中が見えない曇りガラスのドアの向こうに、やわらかな光がもれている。
「……えっ、ここ?」
思わず、変な声が出てしまった。
(思ったより、ずっと大人っぽい……!)
急に服装が気になってしまう。オシャレしてきたつもりだけど、ちょっとカジュアルすぎたかも。
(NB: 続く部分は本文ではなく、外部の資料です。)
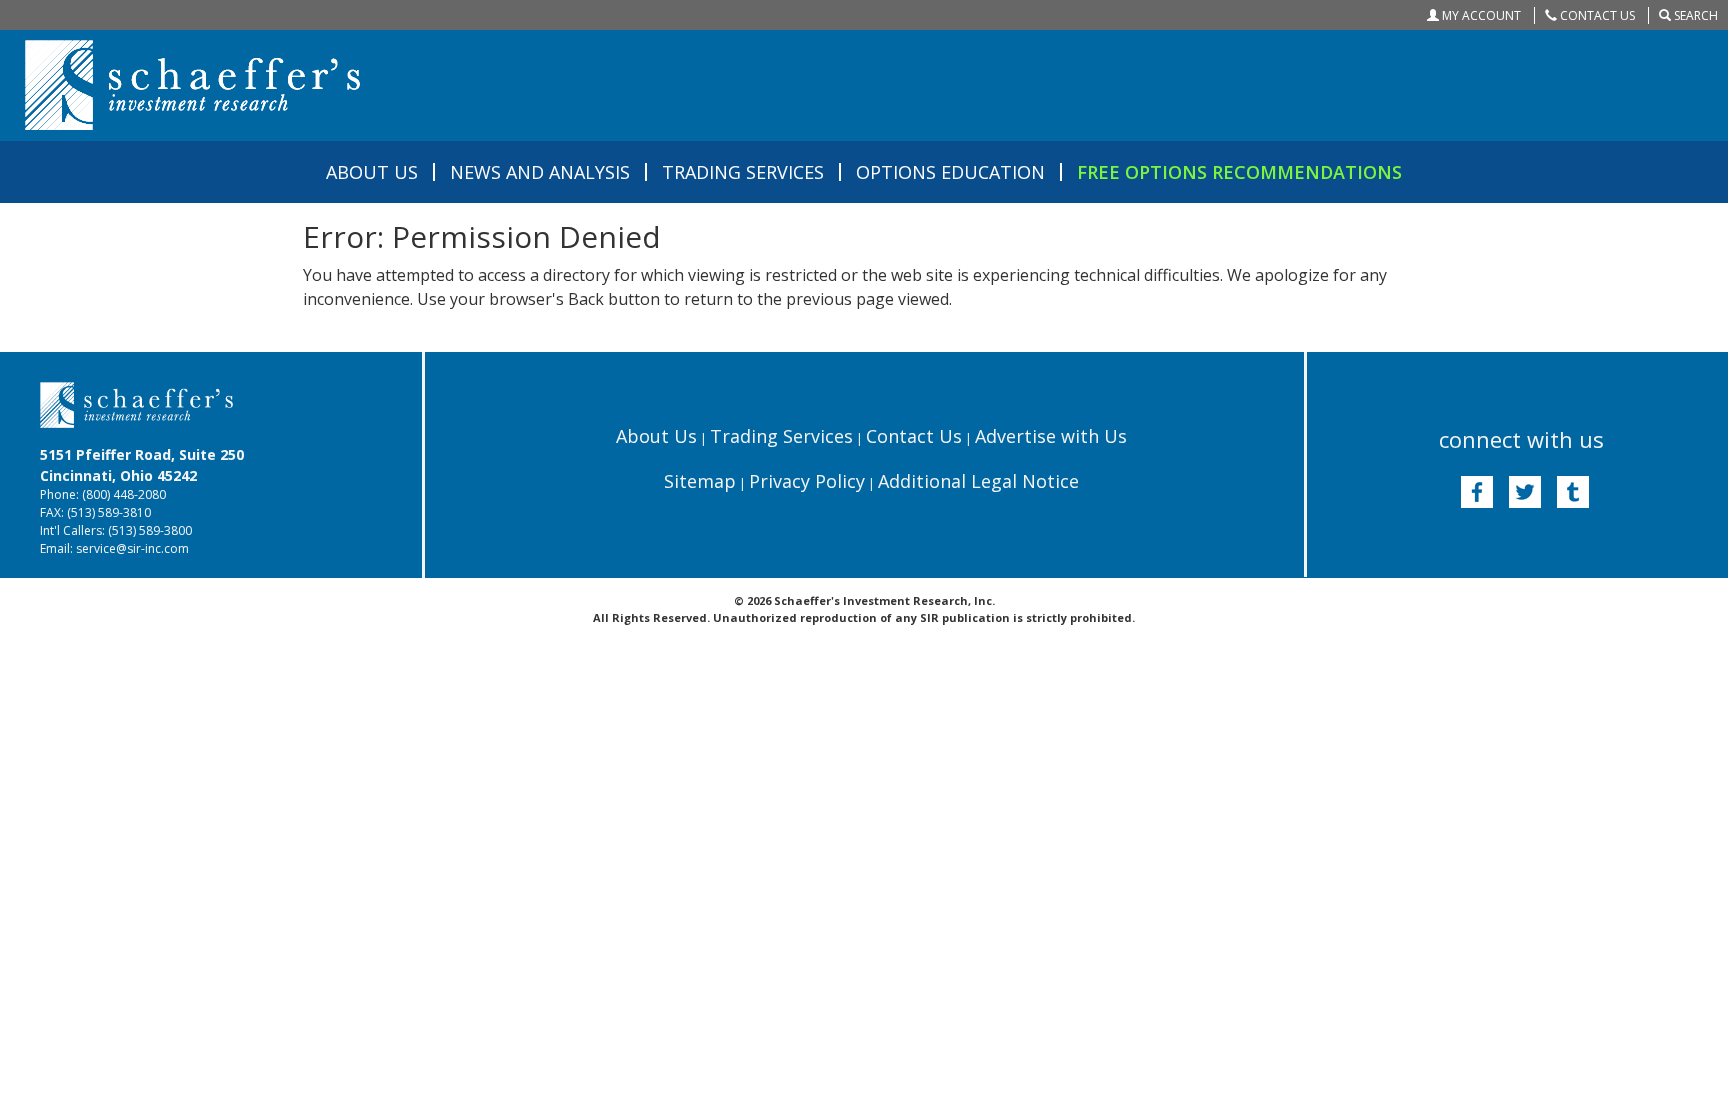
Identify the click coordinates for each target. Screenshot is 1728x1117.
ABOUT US (372, 172)
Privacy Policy (807, 481)
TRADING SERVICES (743, 172)
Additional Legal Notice (978, 481)
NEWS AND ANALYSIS (540, 172)
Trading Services (781, 436)
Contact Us (914, 436)
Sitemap (700, 481)
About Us (656, 436)
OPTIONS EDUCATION (950, 172)
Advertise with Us (1051, 436)
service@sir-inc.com (132, 548)
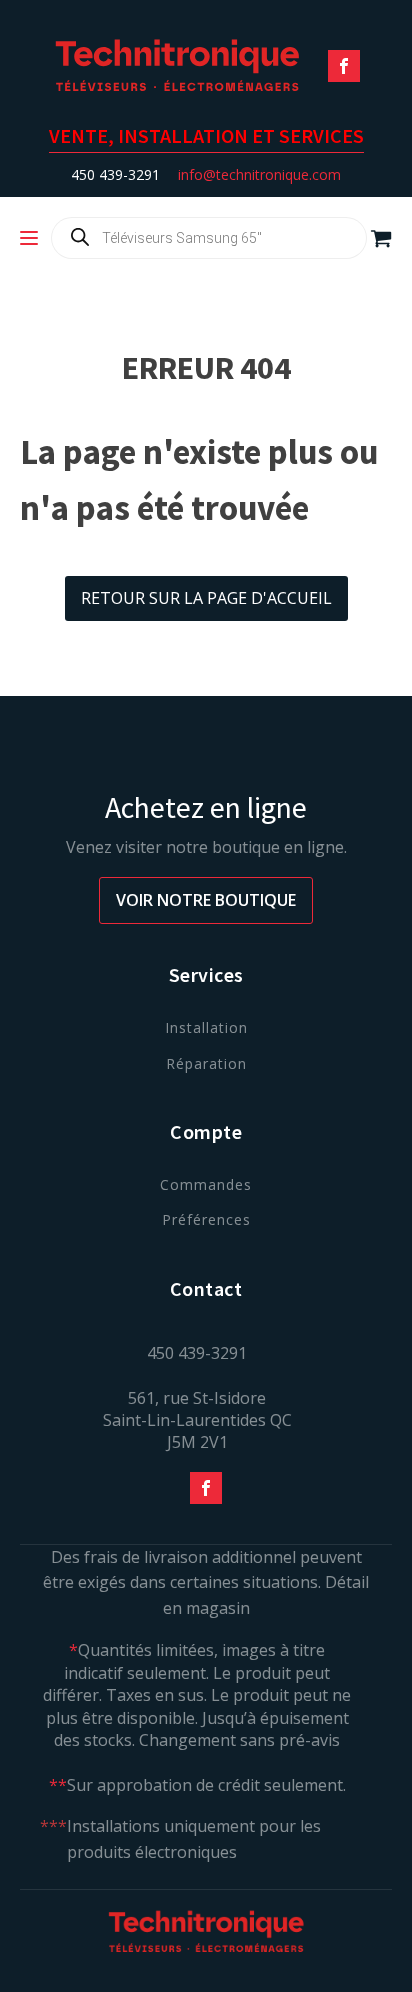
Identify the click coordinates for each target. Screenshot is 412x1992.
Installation (206, 1027)
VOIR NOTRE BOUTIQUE (206, 900)
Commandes (206, 1184)
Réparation (206, 1063)
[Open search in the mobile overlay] (209, 238)
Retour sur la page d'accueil (206, 598)
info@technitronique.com (259, 174)
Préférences (206, 1219)
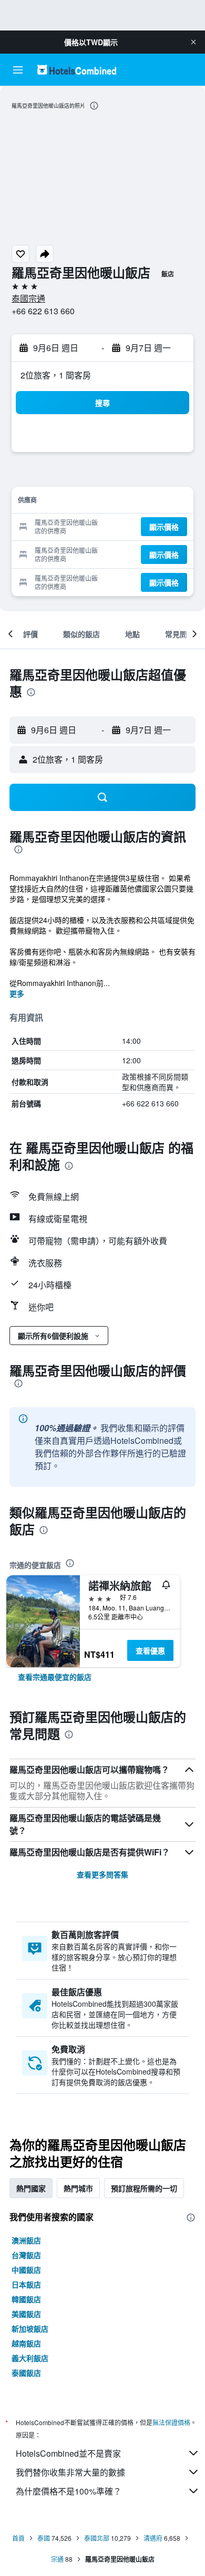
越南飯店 (26, 2343)
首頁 (18, 2537)
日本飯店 (26, 2284)
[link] (54, 1676)
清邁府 (153, 2537)
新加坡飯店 (30, 2328)
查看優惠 (150, 1650)
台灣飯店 (26, 2255)
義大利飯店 (30, 2358)
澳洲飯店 (26, 2240)
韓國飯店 (26, 2299)
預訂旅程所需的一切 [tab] (144, 2188)
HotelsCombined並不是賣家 (68, 2453)
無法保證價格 (171, 2422)
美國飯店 (26, 2313)
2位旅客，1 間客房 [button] (55, 375)
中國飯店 (26, 2269)
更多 (16, 993)
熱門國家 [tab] (31, 2188)
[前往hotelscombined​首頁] (77, 70)
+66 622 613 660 (43, 311)
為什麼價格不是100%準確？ (68, 2491)
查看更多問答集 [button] (102, 1874)
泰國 (43, 2537)
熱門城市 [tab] (78, 2188)
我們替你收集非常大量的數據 (70, 2472)
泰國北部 (96, 2537)
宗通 (57, 2558)
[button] (193, 42)
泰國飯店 (26, 2372)
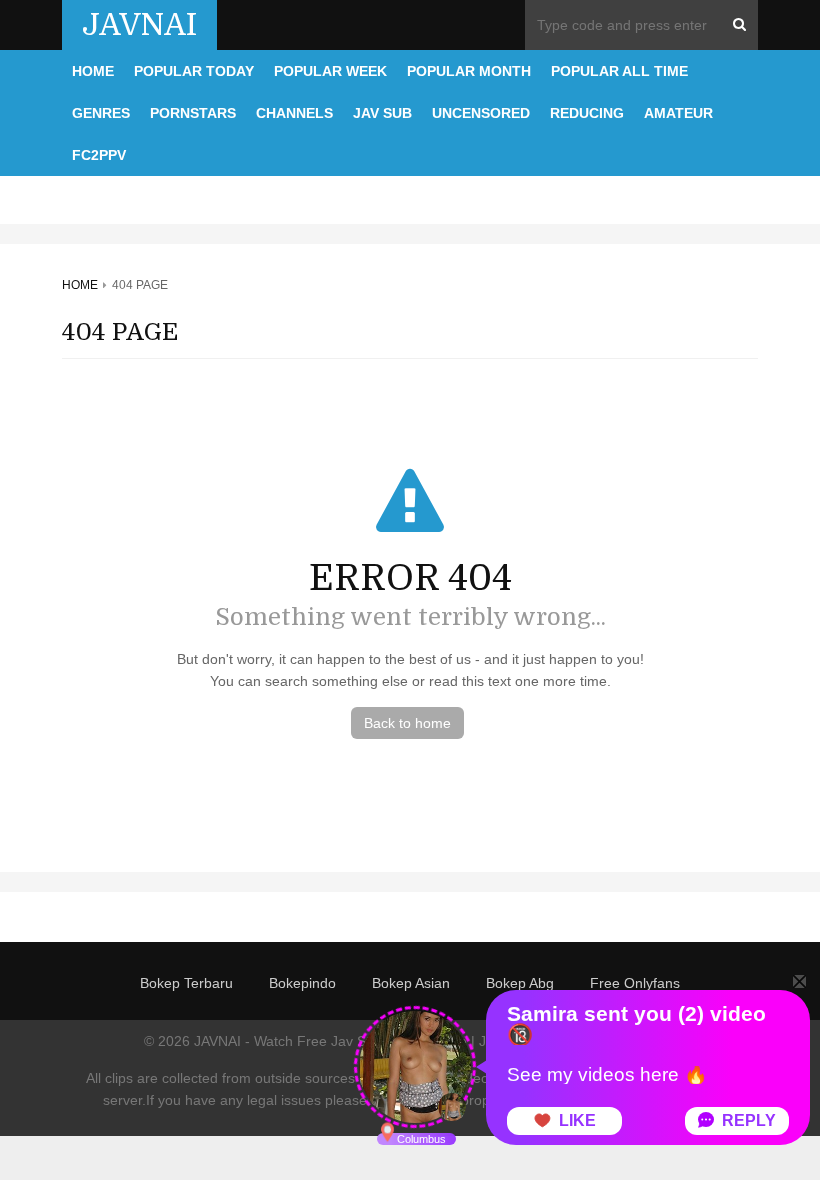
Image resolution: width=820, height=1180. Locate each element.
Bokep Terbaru (186, 983)
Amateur (678, 113)
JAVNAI (139, 25)
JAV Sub (382, 113)
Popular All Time (619, 71)
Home (93, 71)
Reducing (587, 113)
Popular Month (469, 71)
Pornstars (193, 113)
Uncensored (481, 113)
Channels (294, 113)
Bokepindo (302, 983)
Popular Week (330, 71)
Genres (101, 113)
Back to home (407, 723)
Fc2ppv (99, 155)
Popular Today (194, 71)
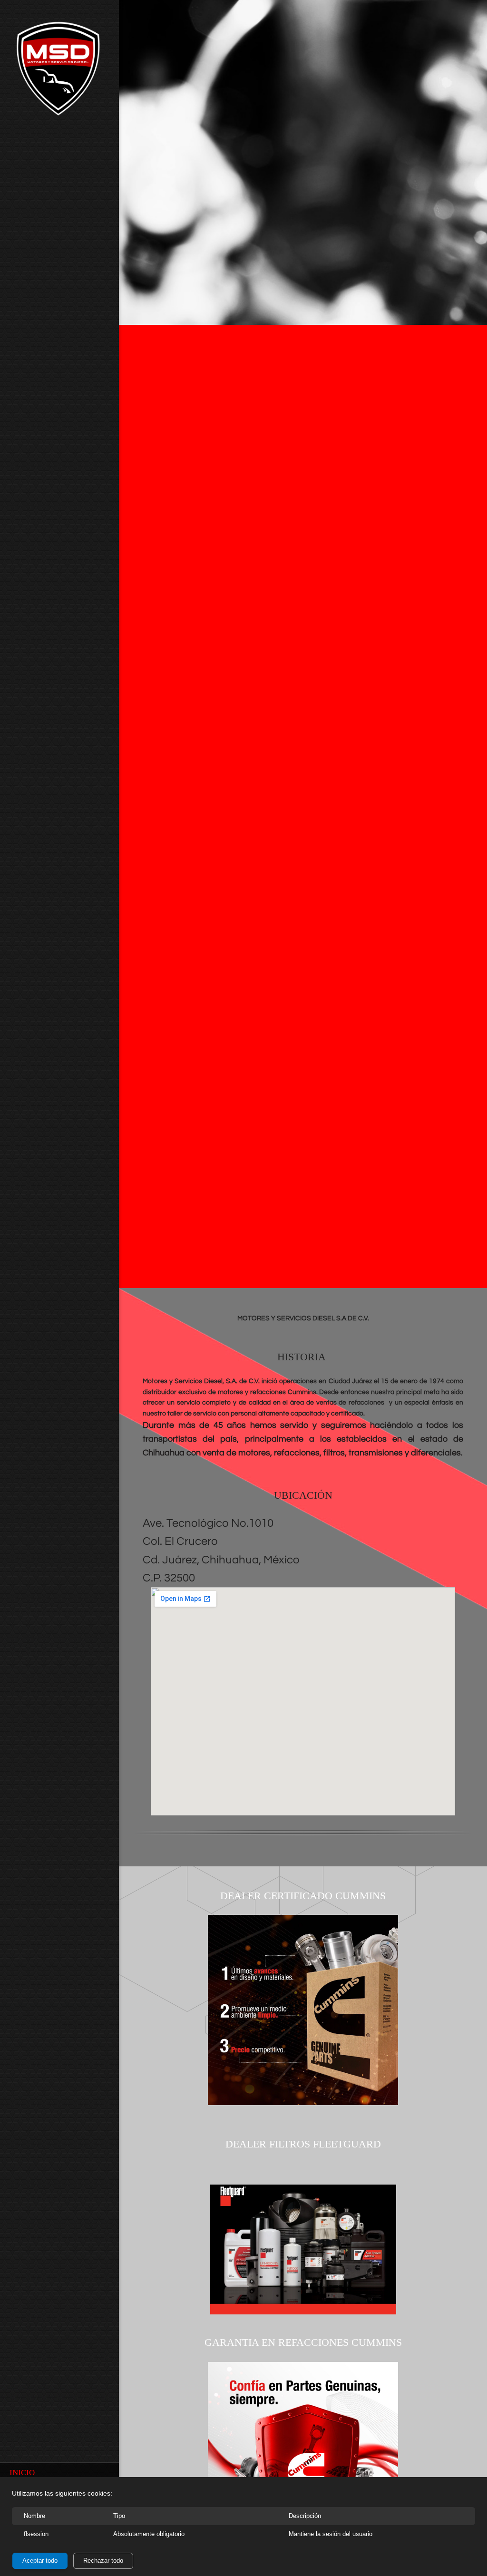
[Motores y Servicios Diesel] (59, 70)
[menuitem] (59, 2472)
(……こんなところに来るなんて、聞いてないんだけど……っ)
私の動揺を見て、澪が少しだけ笑った。
「大丈夫。そんなに高くないし、雰囲気だけちょっと大人なだけだから」
「そ、そう……ならいいけど」
緊張は消えないまま、彼の後ろをついていく。
扉を開けると、ジャズが流れる、落ち着いた空間が広がっていた。
「白石様ですね。お待ちしておりました」
店員さんに案内されながら、私は澪の横顔をチラチラと盗み見た。
いつもより背筋が伸びていて、視線もキョロキョロと動いている。
(澪も、緊張してるんだ……)
自分だけじゃないとわかると、少しだけ安心できた。
案内されたのは、壁に囲まれた半個室のような席だった。
「ごゆっくりどうぞ」
店員さんが一礼をして去っていくと、自然と二人きりの空間ができあがる。
(……よかった。ここなら落ち着いて話せそう)
私は心の中で、張り詰めていた糸がほどけるのを感じた。
「やっぱり、こういうところって緊張するな」
澪が照れたように笑う。
「そうね。でも、いい雰囲気じゃない」
「こういう感じ、嫌いじゃないか?」
「えぇ。ちょっと慣れないけど……でも、落ち着くわ」
「そうか……良かった」
澪がホッと肩の力を抜き、くすぐったそうに微笑んだ。
「っ……」
意思とは関係なしに、心臓が跳ねる。
あと何回耐えられるかのか、そろそろ心配になってくるころだ。
そんなバカらしいことを考えていると、澪がメニューをこちらに向けてくれる。
「何か食べたいもの、あるか?」
「うーん、特にこれっていうのは……」
私が言葉を濁すと、澪はにこりと笑ってメニューの一角を指差した。
「じゃあ、これなんてどうだ? 夏希、好きだろ?」
「あっ……」
(覚えてて、くれたんだ)
そんな些細なことが、どうしようもなく嬉しくて。
「せっかくだし、それにするわ」
気がつくと、私は微笑んでいた。
間もなくして、料理が運ばれてくると、澪がジュースのグラスを持ち上げた。
「ジュースだと締まらないけど……夏希。改めて、誕生日おめでとう」
「っ、なによ、急に……」
そう言いながらも、私もグラスを取り、澪のそれに合わせた。
カチン、と小さく澄んだ音が響く。
「……ありがと」
視線を合わせるのが恥ずかしくて、それでも——嬉しくて、胸がぎゅっとなった。
その後は、二人で和やかに食事を楽しんだ。
特別な話題があるわけではないけれど、穏やかな時間が流れていく。
やがて、デザートが運ばれてくる。
「……今日は、本当にありがとう」
甘い香りのケーキを前にして、私は照れくささを押し殺しながら口を開いた。
「水族館も、公園も、それにこのお店も。……どれもすごく嬉しかったわ。奢ってもらってばかりで申し訳ないけど」
少し肩をすくめて言うと、澪がふっと笑った。
「誕生日なんだから、当然だろ。それに——まだ『今日』は終わってないしな」
「えっ……?」
その言葉に、私はきょとんとする。
時間的な意味だと思いつつも、澪の表情がわずかにこわばっているように見えて、胸の奥がドキッと跳ねた。
(……もしかして?)
そんな期待を胸に、私は澪の顔を控えめに見つめた。